[Collected data entries]
..........
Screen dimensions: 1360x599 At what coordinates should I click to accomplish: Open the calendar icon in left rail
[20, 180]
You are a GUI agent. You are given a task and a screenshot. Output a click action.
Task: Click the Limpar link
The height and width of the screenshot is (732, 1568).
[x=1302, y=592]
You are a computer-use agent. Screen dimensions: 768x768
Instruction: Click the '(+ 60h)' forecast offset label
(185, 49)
..........
> **Instructions for the task**: Write out the data exactly as it stands.

> **Finished task**:
Screen dimensions: 1360x599 At what coordinates should I click to accomplish: Open the calendar icon in left rail
[20, 180]
You are a GUI agent. You are given a task and a screenshot. Output a click action.
Task: Click the Limpar link
The height and width of the screenshot is (732, 1568).
[x=1302, y=592]
You are a computer-use agent. Screen dimensions: 768x768
Instruction: Click the '(+ 60h)' forecast offset label
(185, 49)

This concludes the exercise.